A somewhat related piece of summer news is the decision in July by the California Board of Medicine to end its physician diversion program by June 30, 2008.  Why would they take such an action? Because the board concluded that running this confidential program that supports and monitors physicians who have drug, alcohol, or mental problems was not achieving its purpose of protecting the public. Repeated audits uncovered frequent lapses in the oversight of the physicians referred to it. Many hospitals/medical staffs rely entirely on similar state or medical society-sponsored programs to monitor practitioners once they have been identified as "impaired." Hospital credentials committees may want to make some hard inquiries to find out just how effective the agencies to which they make referrals are. Indeed, in the future, we may see a trend toward greater comanagement of impaired physicians by medical staffs and the third parties to which this task has traditionally been outsourced.

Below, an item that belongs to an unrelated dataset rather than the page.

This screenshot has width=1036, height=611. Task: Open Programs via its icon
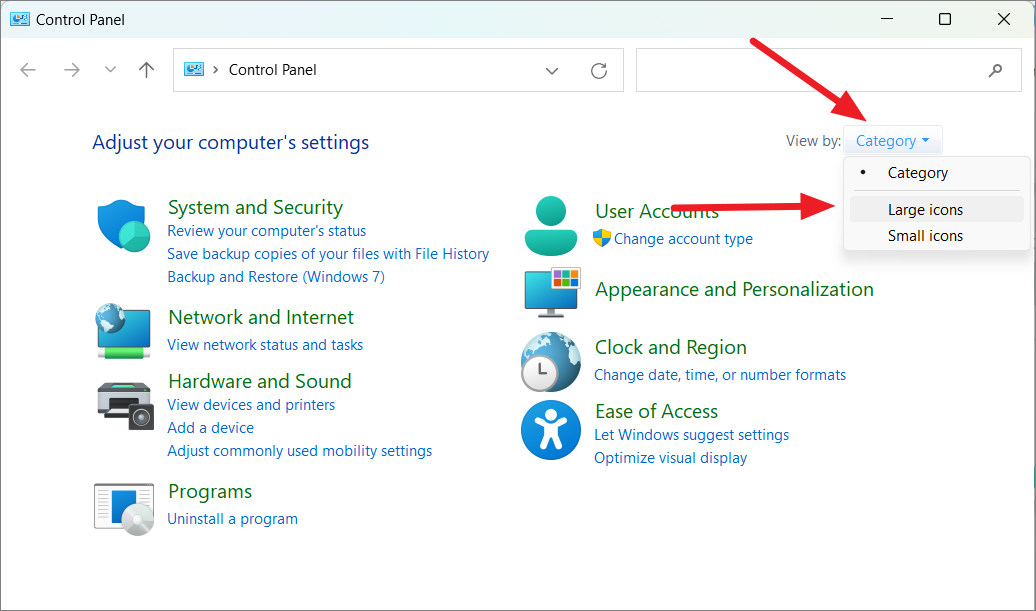[123, 508]
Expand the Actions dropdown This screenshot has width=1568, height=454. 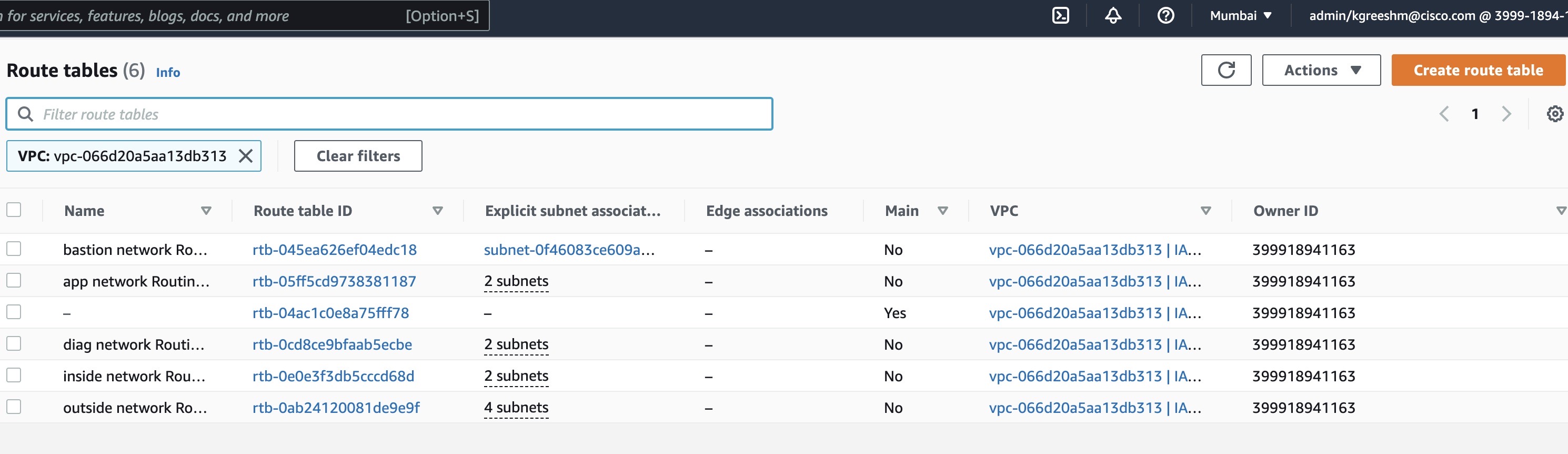coord(1321,70)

On an entirely different front, The Joint Commission (formerly JCAHO) appears to have hoped the distractions of summer would divert attention from its revisions to medical staff standard 1.20.  Ignoring the mountains of criticism previously directed at its improvident efforts to micromanage medical staff bylaws, the regulator has issued a standard that will require rewrites of most bylaw documents. Newly promulgated M.S. 1.20 requires compliance by July 2009 and given the lead time many staffs need to amend their governing documents, now is the time to analyze your bylaws and begin to identify the necessary changes. The greatest rewrites will need to be undertaken by those forward-thinking organizations that have created user-friendly policies and procedures outside the bylaws to facilitate effective medical staff functioning. Meanwhile, some of the country's most recognized health lawyers recently articulated their concerns over the new standard in a joint letter to The Joint Commission. They plan wide circulation of the document in an effort to create a tidal wave of backlash from the community of healthcare organizations and providers who will be affected. (If you would like an electronic copy of this letter, please send an e-mail to toddsagin@comcast.net.)

Don't hold your breath waiting for further change. Start planning those bylaws modifications now. Some of you have found this summer that The Joint Commission doesn't take a vacation and those unannounced survey visits can pounce even in the heat of August. A consequence of unannounced surveys is that they make it harder for surveyors to meet with physicians who can't get away from busy schedules without at least some notice. One unintended result is that surveyors are likely to meet more with employed and hospital-based physicians rather than those in private practice. Some surveyors have been expressing concern that the unannounced visit process is causing a loss of physician viewpoints from the site visit. If this is so, it certainly runs contrary to The Joint Commission's goal of having its scrutiny focus more on the real bottom line of clinical care at the hospital than on the existence of structures and documents. We'll all have to pay attention to this worry if it turns out to have real substance.

Meanwhile, the days are getting shorter week by week with ever more to cram into them. Make sure you get some rest and relaxation squeezed in before Labor Day. Fall is sure to pick up the pace in our turbulent world of healthcare delivery, and new challenges will continue to flow-announced or unannounced.